Detection of internal m7G modification in the human transcriptome in a quantitative manner and at single-nucleotide resolution

RNA modifications play an important role in regulating RNA stability and gene expression, however the development of reliable detection techniques has been a major burden in the field. Here, we describe two different methodologies for global identification of N-7-methylguanosine (m7G) in human tRNAs. An antibody and northdot blot based quantitative approach that allows global detection of m7G levels. And borohydride reduction sequencing (Bo-Seq), a chemically based approach that maps m7G modification at single nucleotide resolution. The specificity of Bo-Seq lies on RNA size-selection, optimized RNA scission using NaBH4, aniline and m7GTPs, and elimination of complex chemical steps or bioinformatic analysis included in similar methods, and reduces the protocol to four days.
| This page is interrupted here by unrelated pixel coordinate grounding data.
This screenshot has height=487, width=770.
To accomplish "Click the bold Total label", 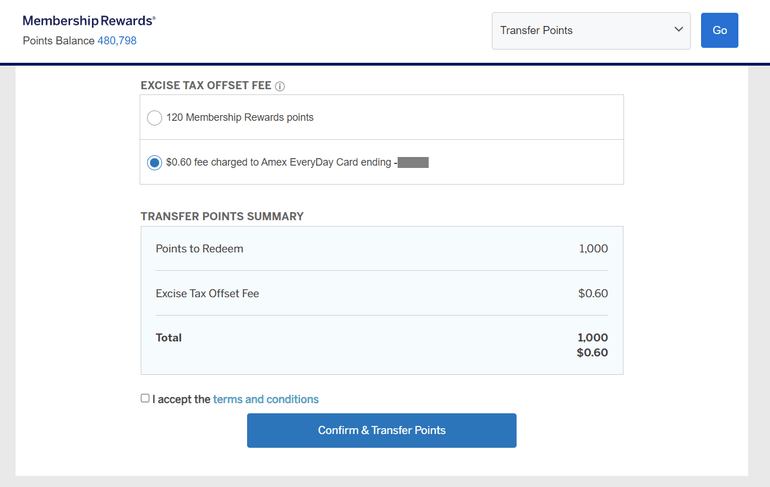I will [169, 338].
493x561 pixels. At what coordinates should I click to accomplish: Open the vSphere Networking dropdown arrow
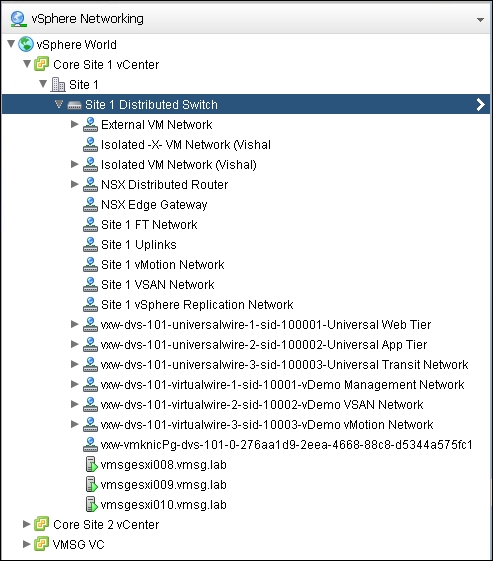(x=480, y=20)
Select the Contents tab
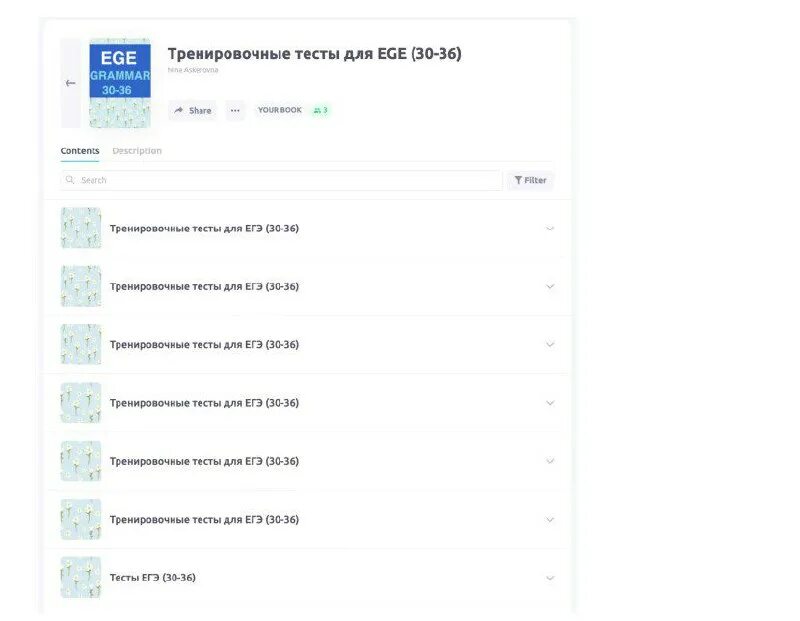Viewport: 800px width, 621px height. (79, 150)
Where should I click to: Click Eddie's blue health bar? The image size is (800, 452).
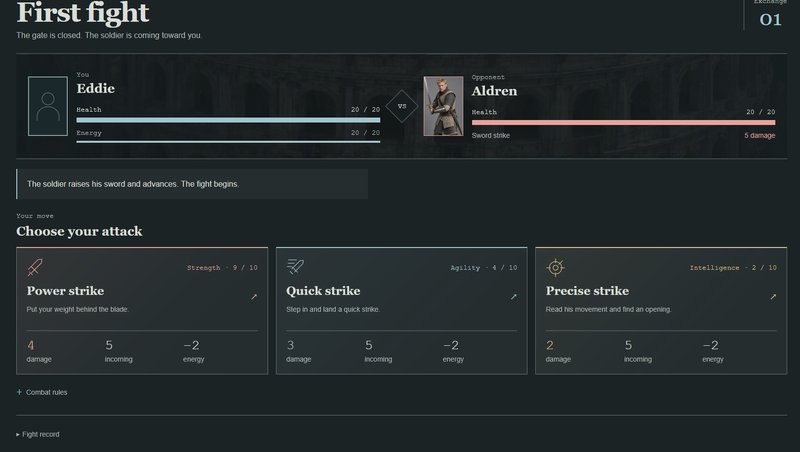tap(228, 120)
Bo-Seq and our antibody based approach are specifically developed for easily and globally detect tRNA m7G-methylation in human cells. We also validated METTL1 as the methyltransferase that methylates tRNAs in human cells. Overall design: Small RNA from prostate cancer cells DU145 were extrated. RNA were either non chemically treated or treated wih NaBH4 and aniline (BH4). Two replicates were used per condition. A total of 4 samples were sequenced.